MK Cassif: “House Demolitions in Jerusalem, Yet Another War Crime”

“This is yet another Israeli war crime”, said MK Ofer Cassif (Hadash) after the Israel military demolished on Friday, July 19, several occupied East Jerusalem buildings constructed near the security barrier in Wadi al-Hummus, in the neighbor of Sur Bahir. Palestinians have charged that the security concerns are a pretext to push them out of the Jerusalem area, and say it is nearly impossible to receive construction permits from Israeli authorities, resulting in a housing shortage in Arab neighborhoods in the city.

Armed Israeli Border Police forces indifferently secure the site of a house demolition in Sur Baher, last Friday, July 19, 2019.

Armed Israeli Border Police forces indifferently secure the site of a house demolition in Sur Baher, last Friday, July 19, 2019. (Photo: B’Tselem)

Israel’s Supreme Court last month dismissed a petition by Palestinian residents requesting the cancellation of a military order prohibiting construction in the area. MK Cassif slammed the court’s ruling at the time, saying that “The Supreme Court serves as a rubber stamp for Israel’s apartheid policy in violation of international law. The houses in Sur Baher were built in Areas A and B with permits and in compliance with every law, and their destruction meant throwing families into the street. This is another step taken by the Israeli government towards its vision of cleansing this land of the Palestinian people, a racist settler vision that exacts a high price in blood, mainly from the Palestinians, but also from the Israeli public.”

“The current Israeli government has launched a war against the entire Palestinian people.
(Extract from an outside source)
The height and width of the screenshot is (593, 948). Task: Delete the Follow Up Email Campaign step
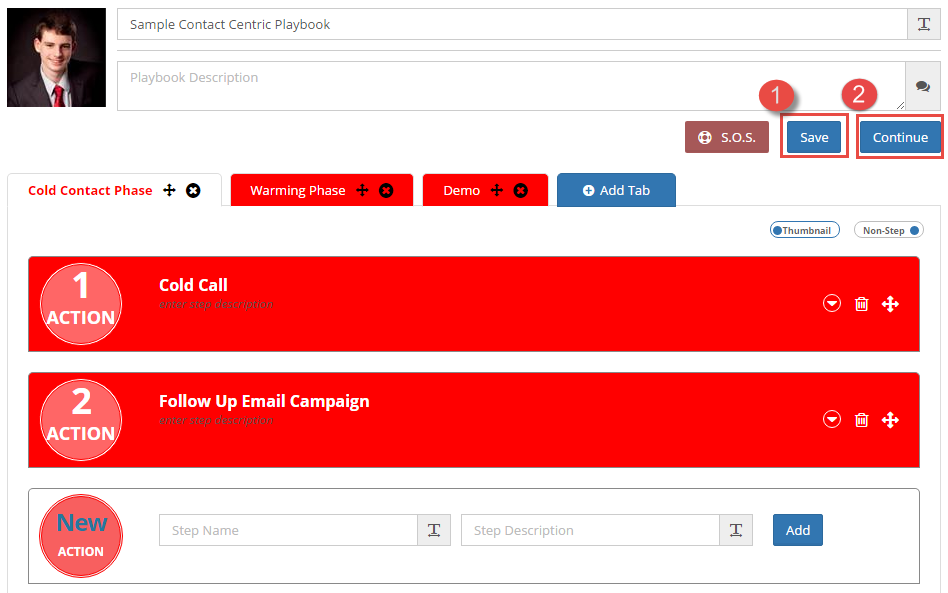861,420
Home demolitions are only one of their tactics that, taken together, have but a single goal: to force all Palestinians out of their homes,” Cassif declared.

The United Nations also condemned the razing of the houses in a statement it issued. “Demolitions and forced evictions are some of the multiple pressures generating a risk of forcible transfer for many Palestinians in the West Bank,” the UN statement said. “Residents of East Jerusalem and adjacent areas have been particularly affected, with a significant rise in demolitions there in 2019.”
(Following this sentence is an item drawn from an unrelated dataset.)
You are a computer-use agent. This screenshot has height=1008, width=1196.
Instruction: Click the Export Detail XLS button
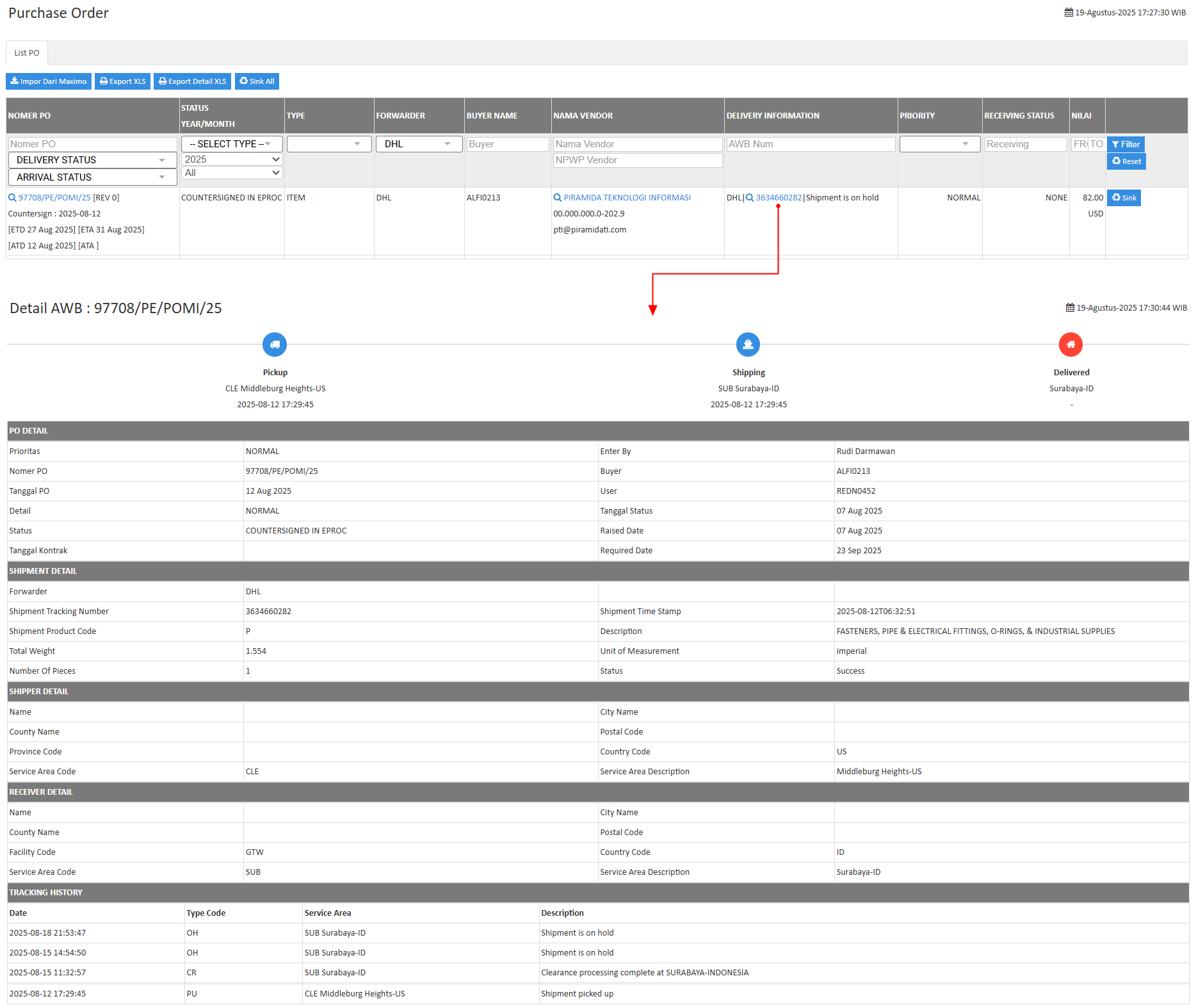tap(192, 81)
The statement warns, “Displacement, particularly for the most vulnerable, is traumatic and has lasting consequences. We join others in the international community in calling on Israel to halt plans to demolish these and other structures and to implement fair planning policies that allow Palestinian residents of the West Bank, including East Jerusalem, the ability to meet their housing and development needs, in line with its obligations as an occupying power.”

While Israeli demolitions of Palestinian homes in East Jerusalem are commonplace, typically under the pretext that the homes were built without Israeli-issued permits, the homes in question are located in Areas A and B, land under the control of the Palestinian Authority (PA), as designated in the 1995 Oslo Accords.

While most of Sur Baher is located inside Israeli-annexed East Jerusalem, Wadi al-Hummus, borders the Green Line and is technically a part of the West Bank; but when Israel began constructing the separation wall in the area in 2005, it was routed around Sur Baher so that, de facto, Wadi al-Hummus was annexed into the Israeli-controlled Jerusalem side of the barrier.

Despite the fact that residents of the area duly obtained building permits from the Palestinian Authority (PA), Israel has continued to move forward with orders to demolish the homes because they violate a 2011 Israeli military order prohibiting construction within a 100-300-meter buffer zone of the separation wall. The cases of Sur Bahir and the residents of Wadi al-Hummus have drawn widespread international attention in recent weeks, given the humanitarian and political gravity of the situation.

With an estimated population of 24,000 Palestinians, Sur Baher is one of the largest Palestinian towns in East Jerusalem, situated around 4.6 kilometers southeast of the Old City. While the total original land area of Sur Baher is around 10,000 dunums (approx. 2,471 acres), much of the town’s land has been confiscated by Israel over the years for the use of settlement construction, settler bypass roads, and the separation wall.

Following Israel’s military conquest and occupation of East Jerusalem and the Palestinian West Bank in June 1967, the Zionist state illegally annexed some 70,000 dunums of Palestinian land and extended the boundaries of the Jerusalem municipality to dozens of Palestinian towns along the border area, including most of Sur Bahir’s land. In 1995, under the Oslo Accords, the remaining eastern neighborhoods of Sur Bahir that were not officially under the Jerusalem municipality — Wadi al-Hummus, al-Muntar, and Deir al-Amoud — were classified as land controlled by the Palestinian Authority land, were divided up, being allocated to Areas A, B, and C respectively.